To clarify, SketchUp layers aren’t really layers in the sense of a place things can be in or on. They are more like tags or labels applied to the things, while the group/component is the place the thing live in.

Pretty much every new users gets confused though as the “layer” feature in SketchUp re-uses a name people are used to meaning something else. In my view the feature (global exclusive visibility tags) is well designed but badly named.

The “layer” is assigned as a property of the group/component, independent of what is inside it. You could apply the same layer to both the container and the content, but it’s quite redundant, a bit as labeling a dresser “socks” and then label the drawers inside of it “socks” too.


#48

To further explain …

In SketchUp you DO NOT draw on layers. You draw in entities contexts (called under the hood an entities collection.) The main model has an entities collection and components and it’s subtype groups each have a definition that has an entities collection.

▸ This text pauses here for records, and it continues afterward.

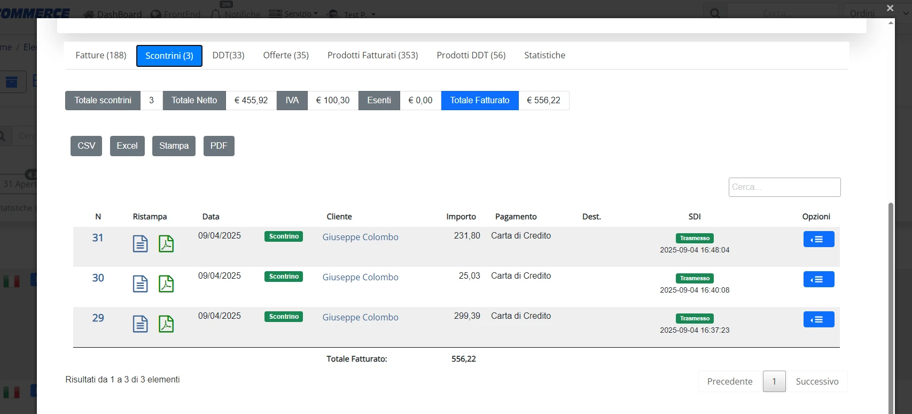
Task: Open PDF icon for receipt 31
Action: pos(166,244)
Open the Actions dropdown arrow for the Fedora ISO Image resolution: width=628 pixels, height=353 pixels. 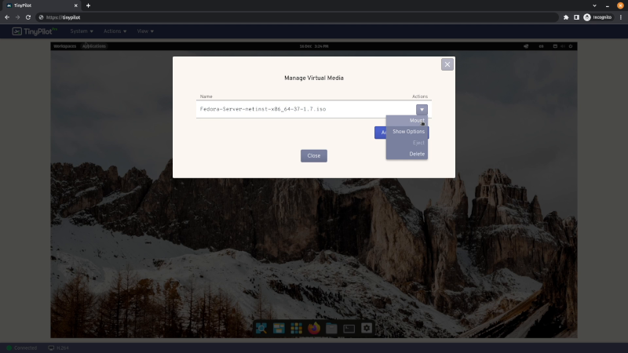coord(422,110)
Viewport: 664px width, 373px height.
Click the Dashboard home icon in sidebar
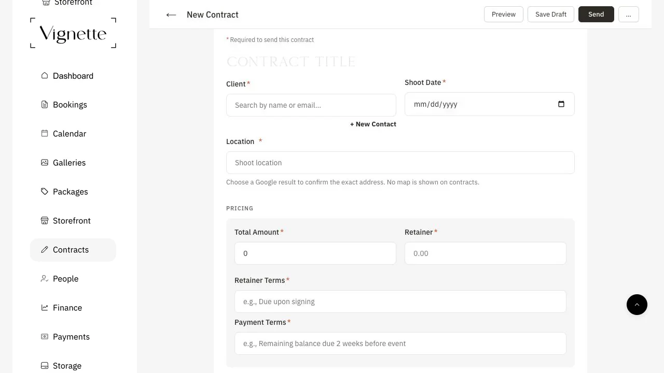tap(45, 76)
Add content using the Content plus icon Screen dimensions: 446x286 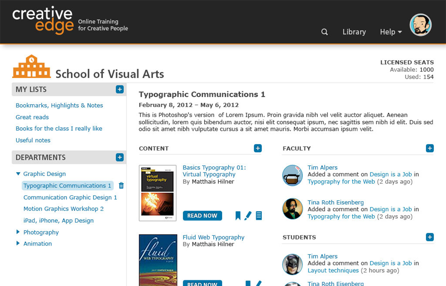258,148
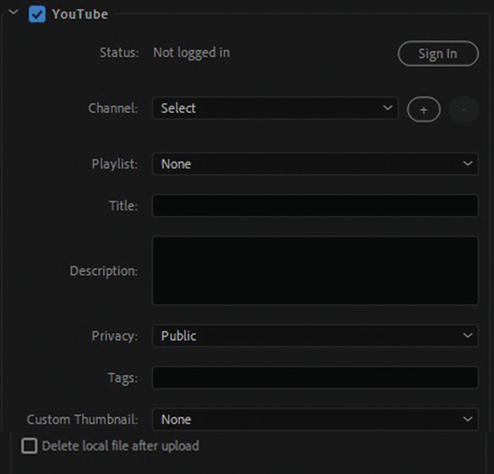This screenshot has height=474, width=494.
Task: Click the YouTube section heading text
Action: 80,14
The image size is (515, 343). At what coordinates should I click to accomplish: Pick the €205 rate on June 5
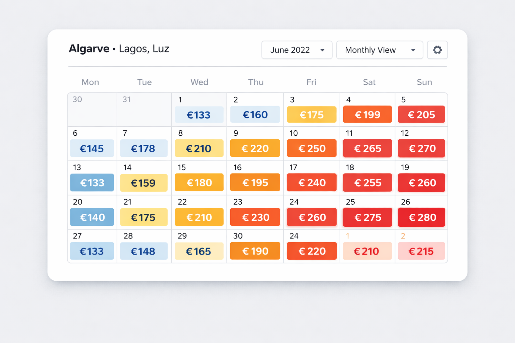(x=421, y=115)
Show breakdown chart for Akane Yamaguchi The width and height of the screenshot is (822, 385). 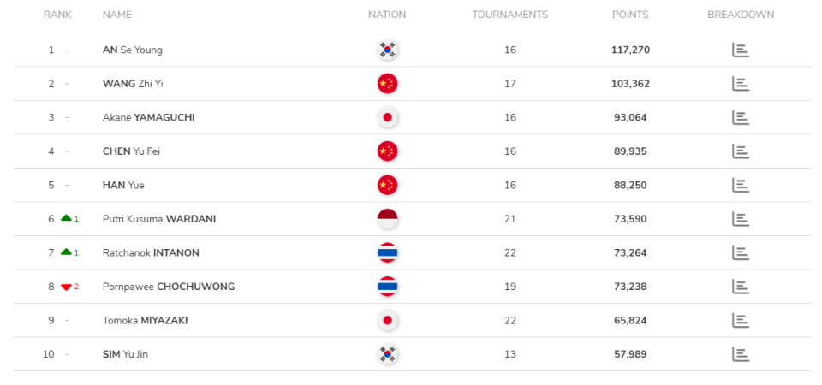(741, 117)
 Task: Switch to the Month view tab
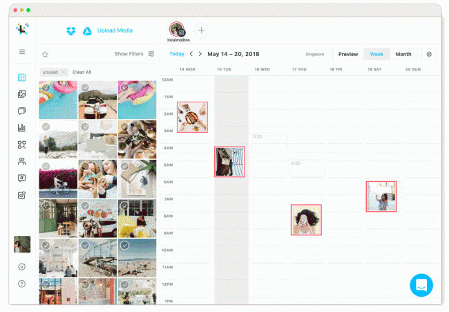coord(403,54)
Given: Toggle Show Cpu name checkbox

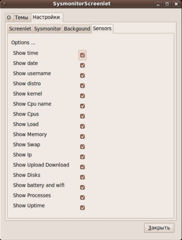Looking at the screenshot, I should [x=83, y=106].
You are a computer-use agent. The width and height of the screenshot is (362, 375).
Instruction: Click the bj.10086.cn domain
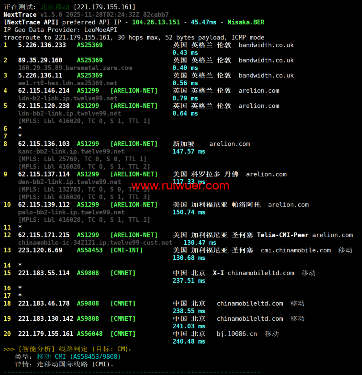pos(237,334)
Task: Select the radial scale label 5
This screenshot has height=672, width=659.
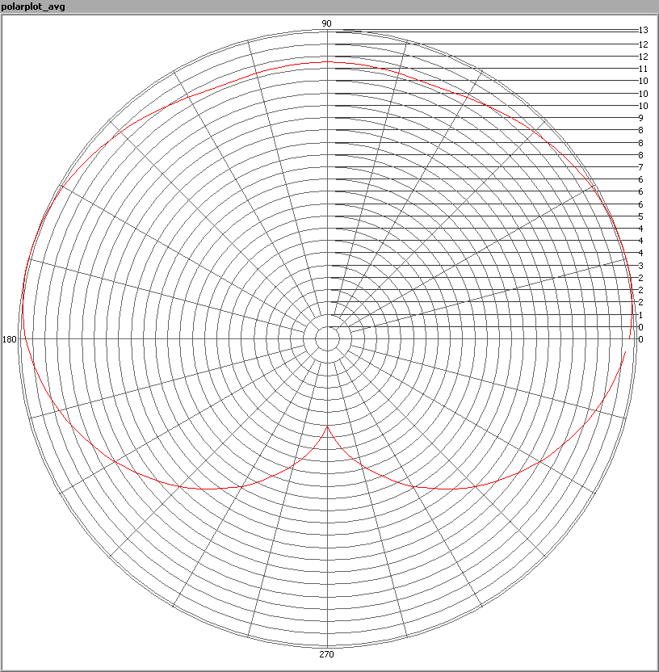Action: tap(640, 216)
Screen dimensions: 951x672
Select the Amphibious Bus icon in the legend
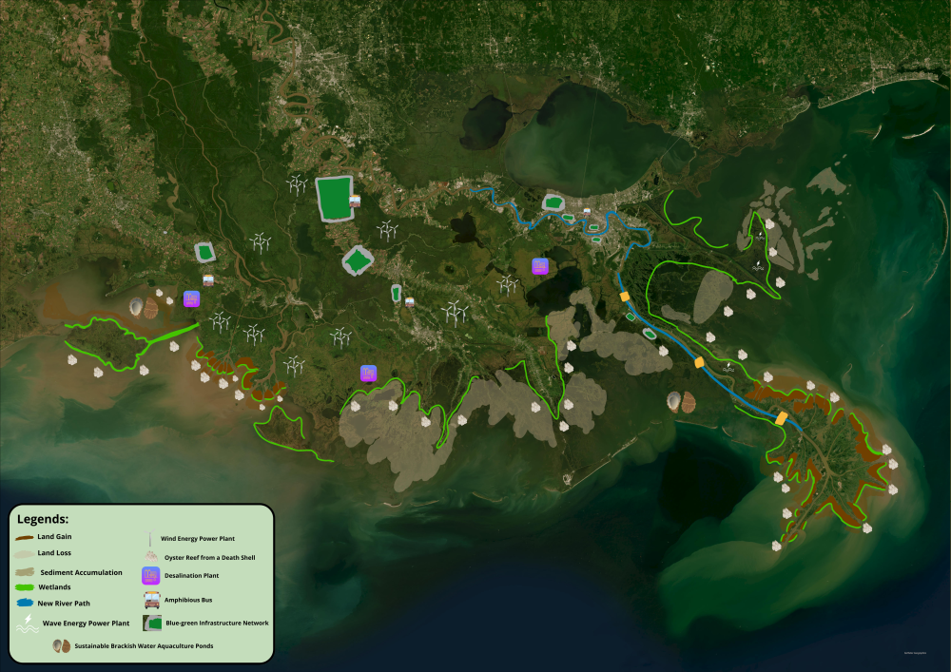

In SketchUp, the active layer is no more than a default property that is assigned to each entity as you create it. This is why the active layer should always be set to “Layer0”, so all geometric entities (especially primitives) you create in geometric collections each get their individual .layer property automatically set to point at “Layer0”.

Then later you can set only groups or components to point at some other organizational layer that you create.

I like to refer to SketchUp’s Layer objects as “shared display behavior property sheets”, because that is all they are. Their “behaviors” can be shared by many entities, but they do not themselves have geometric entity collections.